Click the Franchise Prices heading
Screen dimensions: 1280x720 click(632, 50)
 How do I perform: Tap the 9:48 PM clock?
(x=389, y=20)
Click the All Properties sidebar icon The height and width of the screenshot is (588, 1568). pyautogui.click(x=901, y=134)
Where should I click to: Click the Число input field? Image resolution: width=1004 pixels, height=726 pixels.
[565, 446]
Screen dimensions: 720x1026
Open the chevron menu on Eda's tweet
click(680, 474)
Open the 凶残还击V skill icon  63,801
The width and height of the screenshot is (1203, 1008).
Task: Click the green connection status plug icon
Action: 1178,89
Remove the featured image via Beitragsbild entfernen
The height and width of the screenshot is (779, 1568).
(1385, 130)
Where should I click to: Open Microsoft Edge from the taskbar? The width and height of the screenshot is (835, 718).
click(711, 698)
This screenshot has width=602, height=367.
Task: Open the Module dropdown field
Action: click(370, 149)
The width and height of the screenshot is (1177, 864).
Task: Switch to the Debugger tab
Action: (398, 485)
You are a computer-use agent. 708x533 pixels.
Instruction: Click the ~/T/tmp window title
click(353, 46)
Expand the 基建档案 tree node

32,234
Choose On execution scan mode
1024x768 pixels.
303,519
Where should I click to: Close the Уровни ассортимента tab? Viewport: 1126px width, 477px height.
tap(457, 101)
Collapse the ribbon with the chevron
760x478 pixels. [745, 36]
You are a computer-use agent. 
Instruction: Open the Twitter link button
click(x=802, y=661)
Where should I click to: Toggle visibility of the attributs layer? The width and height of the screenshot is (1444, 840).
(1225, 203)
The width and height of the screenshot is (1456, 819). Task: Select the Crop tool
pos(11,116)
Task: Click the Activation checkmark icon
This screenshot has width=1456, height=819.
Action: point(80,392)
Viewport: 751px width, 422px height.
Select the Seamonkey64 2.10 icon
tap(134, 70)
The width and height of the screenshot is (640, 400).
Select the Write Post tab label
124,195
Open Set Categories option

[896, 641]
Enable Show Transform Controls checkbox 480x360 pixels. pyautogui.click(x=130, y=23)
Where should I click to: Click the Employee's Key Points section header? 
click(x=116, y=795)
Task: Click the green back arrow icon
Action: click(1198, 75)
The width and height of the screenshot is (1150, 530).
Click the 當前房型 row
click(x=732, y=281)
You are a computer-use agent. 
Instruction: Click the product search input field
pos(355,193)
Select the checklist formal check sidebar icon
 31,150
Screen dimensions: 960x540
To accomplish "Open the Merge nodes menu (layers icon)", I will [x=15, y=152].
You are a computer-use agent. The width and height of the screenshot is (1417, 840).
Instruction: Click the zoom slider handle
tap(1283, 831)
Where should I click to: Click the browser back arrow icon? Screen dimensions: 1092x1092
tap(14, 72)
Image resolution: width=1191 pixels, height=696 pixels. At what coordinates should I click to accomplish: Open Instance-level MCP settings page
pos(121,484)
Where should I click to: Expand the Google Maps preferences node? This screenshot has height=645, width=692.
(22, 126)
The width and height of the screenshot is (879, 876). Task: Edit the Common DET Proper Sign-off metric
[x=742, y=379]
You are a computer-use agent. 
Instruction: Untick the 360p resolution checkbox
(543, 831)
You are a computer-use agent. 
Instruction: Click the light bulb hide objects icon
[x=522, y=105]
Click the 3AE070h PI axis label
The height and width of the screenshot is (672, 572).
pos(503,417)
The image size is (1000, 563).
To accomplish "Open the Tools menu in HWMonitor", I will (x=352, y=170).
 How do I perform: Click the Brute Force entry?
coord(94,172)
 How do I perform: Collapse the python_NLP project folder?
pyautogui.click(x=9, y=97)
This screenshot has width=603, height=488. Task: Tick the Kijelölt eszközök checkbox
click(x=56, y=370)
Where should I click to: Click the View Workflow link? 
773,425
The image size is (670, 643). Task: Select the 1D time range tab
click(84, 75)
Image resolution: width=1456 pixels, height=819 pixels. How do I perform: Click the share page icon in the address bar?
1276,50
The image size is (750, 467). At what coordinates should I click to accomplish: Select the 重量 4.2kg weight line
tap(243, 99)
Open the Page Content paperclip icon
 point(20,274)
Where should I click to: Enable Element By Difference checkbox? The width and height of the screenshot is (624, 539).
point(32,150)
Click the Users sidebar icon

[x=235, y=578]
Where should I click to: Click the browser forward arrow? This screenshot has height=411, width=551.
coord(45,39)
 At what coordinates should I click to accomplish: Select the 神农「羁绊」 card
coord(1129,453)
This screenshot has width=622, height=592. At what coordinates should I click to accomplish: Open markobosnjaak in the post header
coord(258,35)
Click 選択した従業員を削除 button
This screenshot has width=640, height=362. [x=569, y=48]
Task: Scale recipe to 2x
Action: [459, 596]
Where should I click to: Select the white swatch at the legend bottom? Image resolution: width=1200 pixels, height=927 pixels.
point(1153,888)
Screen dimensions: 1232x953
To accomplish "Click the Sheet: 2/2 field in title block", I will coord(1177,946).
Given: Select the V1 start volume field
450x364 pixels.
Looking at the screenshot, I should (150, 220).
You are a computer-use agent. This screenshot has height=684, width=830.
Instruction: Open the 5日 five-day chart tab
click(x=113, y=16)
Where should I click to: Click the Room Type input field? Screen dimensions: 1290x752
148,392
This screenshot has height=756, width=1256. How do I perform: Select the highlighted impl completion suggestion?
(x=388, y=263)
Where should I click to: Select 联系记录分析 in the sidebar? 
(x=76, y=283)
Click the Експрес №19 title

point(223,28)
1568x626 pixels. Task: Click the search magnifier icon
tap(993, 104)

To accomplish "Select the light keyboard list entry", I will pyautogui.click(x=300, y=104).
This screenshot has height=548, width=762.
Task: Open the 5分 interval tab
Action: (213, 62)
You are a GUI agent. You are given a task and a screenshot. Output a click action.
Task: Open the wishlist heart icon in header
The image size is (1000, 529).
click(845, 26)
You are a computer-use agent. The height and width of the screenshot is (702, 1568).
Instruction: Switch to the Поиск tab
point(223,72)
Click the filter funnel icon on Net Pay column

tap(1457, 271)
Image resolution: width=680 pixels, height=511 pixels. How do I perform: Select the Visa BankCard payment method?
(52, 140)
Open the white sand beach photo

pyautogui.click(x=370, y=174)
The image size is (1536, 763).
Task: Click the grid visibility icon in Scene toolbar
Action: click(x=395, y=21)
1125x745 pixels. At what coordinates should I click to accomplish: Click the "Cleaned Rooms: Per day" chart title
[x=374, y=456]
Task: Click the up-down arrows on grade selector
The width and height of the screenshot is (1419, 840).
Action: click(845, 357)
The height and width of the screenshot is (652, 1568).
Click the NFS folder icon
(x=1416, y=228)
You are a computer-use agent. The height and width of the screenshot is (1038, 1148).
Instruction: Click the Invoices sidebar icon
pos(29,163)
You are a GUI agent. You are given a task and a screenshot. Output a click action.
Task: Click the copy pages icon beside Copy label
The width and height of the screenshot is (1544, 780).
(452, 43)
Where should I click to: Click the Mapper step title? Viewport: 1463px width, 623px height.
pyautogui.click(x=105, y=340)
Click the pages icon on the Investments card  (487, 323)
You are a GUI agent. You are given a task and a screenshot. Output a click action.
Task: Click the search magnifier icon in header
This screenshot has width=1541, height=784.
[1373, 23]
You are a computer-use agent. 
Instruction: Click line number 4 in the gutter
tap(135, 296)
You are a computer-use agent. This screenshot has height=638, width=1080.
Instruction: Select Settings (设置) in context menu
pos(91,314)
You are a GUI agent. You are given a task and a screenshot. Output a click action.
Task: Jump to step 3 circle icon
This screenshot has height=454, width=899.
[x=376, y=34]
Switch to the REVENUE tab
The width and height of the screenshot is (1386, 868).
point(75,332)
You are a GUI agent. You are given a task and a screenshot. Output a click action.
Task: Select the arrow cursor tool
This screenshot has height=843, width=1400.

────────

* [TASK OBJECTIVE]:
Reproduce all of the material above line for line, with no changes.

* [RESULT FOR THIS TASK]:
Click the Franchise Prices heading
Screen dimensions: 1280x720 click(632, 50)
 How do I perform: Tap the 9:48 PM clock?
(x=389, y=20)
Click the All Properties sidebar icon The height and width of the screenshot is (588, 1568). pyautogui.click(x=901, y=134)
Where should I click to: Click the Число input field? Image resolution: width=1004 pixels, height=726 pixels.
[565, 446]
Screen dimensions: 720x1026
Open the chevron menu on Eda's tweet
click(680, 474)
Open the 凶残还击V skill icon  63,801
The width and height of the screenshot is (1203, 1008).
Task: Click the green connection status plug icon
Action: 1178,89
Remove the featured image via Beitragsbild entfernen
The height and width of the screenshot is (779, 1568).
(1385, 130)
Where should I click to: Open Microsoft Edge from the taskbar? The width and height of the screenshot is (835, 718).
click(711, 698)
This screenshot has width=602, height=367.
Task: Open the Module dropdown field
Action: click(370, 149)
The width and height of the screenshot is (1177, 864).
Task: Switch to the Debugger tab
Action: (398, 485)
You are a computer-use agent. 708x533 pixels.
Instruction: Click the ~/T/tmp window title
click(353, 46)
Expand the 基建档案 tree node

32,234
Choose On execution scan mode
1024x768 pixels.
303,519
Where should I click to: Close the Уровни ассортимента tab? Viewport: 1126px width, 477px height.
tap(457, 101)
Collapse the ribbon with the chevron
760x478 pixels. [745, 36]
You are a computer-use agent. 
Instruction: Open the Twitter link button
click(x=802, y=661)
Where should I click to: Toggle visibility of the attributs layer? The width and height of the screenshot is (1444, 840).
(1225, 203)
The width and height of the screenshot is (1456, 819). Task: Select the Crop tool
pos(11,116)
Task: Click the Activation checkmark icon
This screenshot has width=1456, height=819.
Action: point(80,392)
Viewport: 751px width, 422px height.
Select the Seamonkey64 2.10 icon
tap(134, 70)
The width and height of the screenshot is (640, 400).
Select the Write Post tab label
124,195
Open Set Categories option

[896, 641]
Enable Show Transform Controls checkbox 480x360 pixels. pyautogui.click(x=130, y=23)
Where should I click to: Click the Employee's Key Points section header? 
click(x=116, y=795)
Task: Click the green back arrow icon
Action: click(1198, 75)
The width and height of the screenshot is (1150, 530).
Click the 當前房型 row
click(x=732, y=281)
You are a computer-use agent. 
Instruction: Click the product search input field
pos(355,193)
Select the checklist formal check sidebar icon
 31,150
Screen dimensions: 960x540
To accomplish "Open the Merge nodes menu (layers icon)", I will [x=15, y=152].
You are a computer-use agent. The width and height of the screenshot is (1417, 840).
Instruction: Click the zoom slider handle
tap(1283, 831)
Where should I click to: Click the browser back arrow icon? Screen dimensions: 1092x1092
tap(14, 72)
Image resolution: width=1191 pixels, height=696 pixels. At what coordinates should I click to accomplish: Open Instance-level MCP settings page
pos(121,484)
Where should I click to: Expand the Google Maps preferences node? This screenshot has height=645, width=692.
(22, 126)
The width and height of the screenshot is (879, 876). Task: Edit the Common DET Proper Sign-off metric
[x=742, y=379]
You are a computer-use agent. 
Instruction: Untick the 360p resolution checkbox
(543, 831)
You are a computer-use agent. 
Instruction: Click the light bulb hide objects icon
[x=522, y=105]
Click the 3AE070h PI axis label
The height and width of the screenshot is (672, 572).
pos(503,417)
The image size is (1000, 563).
To accomplish "Open the Tools menu in HWMonitor", I will (x=352, y=170).
 How do I perform: Click the Brute Force entry?
coord(94,172)
 How do I perform: Collapse the python_NLP project folder?
pyautogui.click(x=9, y=97)
This screenshot has width=603, height=488. Task: Tick the Kijelölt eszközök checkbox
click(x=56, y=370)
Where should I click to: Click the View Workflow link? 
773,425
The image size is (670, 643). Task: Select the 1D time range tab
click(84, 75)
Image resolution: width=1456 pixels, height=819 pixels. How do I perform: Click the share page icon in the address bar?
1276,50
The image size is (750, 467). At what coordinates should I click to accomplish: Select the 重量 4.2kg weight line
tap(243, 99)
Open the Page Content paperclip icon
 point(20,274)
Where should I click to: Enable Element By Difference checkbox? The width and height of the screenshot is (624, 539).
point(32,150)
Click the Users sidebar icon

[x=235, y=578]
Where should I click to: Click the browser forward arrow? This screenshot has height=411, width=551.
coord(45,39)
 At what coordinates should I click to accomplish: Select the 神农「羁绊」 card
coord(1129,453)
This screenshot has width=622, height=592. At what coordinates should I click to accomplish: Open markobosnjaak in the post header
coord(258,35)
Click 選択した従業員を削除 button
This screenshot has width=640, height=362. [x=569, y=48]
Task: Scale recipe to 2x
Action: [459, 596]
Where should I click to: Select the white swatch at the legend bottom? Image resolution: width=1200 pixels, height=927 pixels.
point(1153,888)
Screen dimensions: 1232x953
To accomplish "Click the Sheet: 2/2 field in title block", I will coord(1177,946).
Given: Select the V1 start volume field
450x364 pixels.
Looking at the screenshot, I should (150, 220).
You are a computer-use agent. This screenshot has height=684, width=830.
Instruction: Open the 5日 five-day chart tab
click(x=113, y=16)
Where should I click to: Click the Room Type input field? Screen dimensions: 1290x752
148,392
This screenshot has height=756, width=1256. How do I perform: Select the highlighted impl completion suggestion?
(x=388, y=263)
Where should I click to: Select 联系记录分析 in the sidebar? 
(x=76, y=283)
Click the Експрес №19 title

point(223,28)
1568x626 pixels. Task: Click the search magnifier icon
tap(993, 104)

To accomplish "Select the light keyboard list entry", I will pyautogui.click(x=300, y=104).
This screenshot has height=548, width=762.
Task: Open the 5分 interval tab
Action: (213, 62)
You are a GUI agent. You are given a task and a screenshot. Output a click action.
Task: Open the wishlist heart icon in header
The image size is (1000, 529).
click(845, 26)
You are a computer-use agent. The height and width of the screenshot is (702, 1568).
Instruction: Switch to the Поиск tab
point(223,72)
Click the filter funnel icon on Net Pay column

tap(1457, 271)
Image resolution: width=680 pixels, height=511 pixels. How do I perform: Select the Visa BankCard payment method?
(52, 140)
Open the white sand beach photo

pyautogui.click(x=370, y=174)
The image size is (1536, 763).
Task: Click the grid visibility icon in Scene toolbar
Action: click(x=395, y=21)
1125x745 pixels. At what coordinates should I click to accomplish: Click the "Cleaned Rooms: Per day" chart title
[x=374, y=456]
Task: Click the up-down arrows on grade selector
The width and height of the screenshot is (1419, 840).
Action: click(845, 357)
The height and width of the screenshot is (652, 1568).
Click the NFS folder icon
(x=1416, y=228)
You are a computer-use agent. The height and width of the screenshot is (1038, 1148).
Instruction: Click the Invoices sidebar icon
pos(29,163)
You are a GUI agent. You are given a task and a screenshot. Output a click action.
Task: Click the copy pages icon beside Copy label
The width and height of the screenshot is (1544, 780).
(452, 43)
Where should I click to: Click the Mapper step title? Viewport: 1463px width, 623px height.
pyautogui.click(x=105, y=340)
Click the pages icon on the Investments card  (487, 323)
You are a GUI agent. You are given a task and a screenshot. Output a click action.
Task: Click the search magnifier icon in header
This screenshot has width=1541, height=784.
[1373, 23]
You are a computer-use agent. 
Instruction: Click line number 4 in the gutter
tap(135, 296)
You are a computer-use agent. This screenshot has height=638, width=1080.
Instruction: Select Settings (设置) in context menu
pos(91,314)
You are a GUI agent. You are given a task and a screenshot. Output a click action.
Task: Jump to step 3 circle icon
This screenshot has height=454, width=899.
[x=376, y=34]
Switch to the REVENUE tab
The width and height of the screenshot is (1386, 868).
point(75,332)
You are a GUI agent. You are given a task and a screenshot. Output a click action.
Task: Select the arrow cursor tool
This screenshot has height=843, width=1400.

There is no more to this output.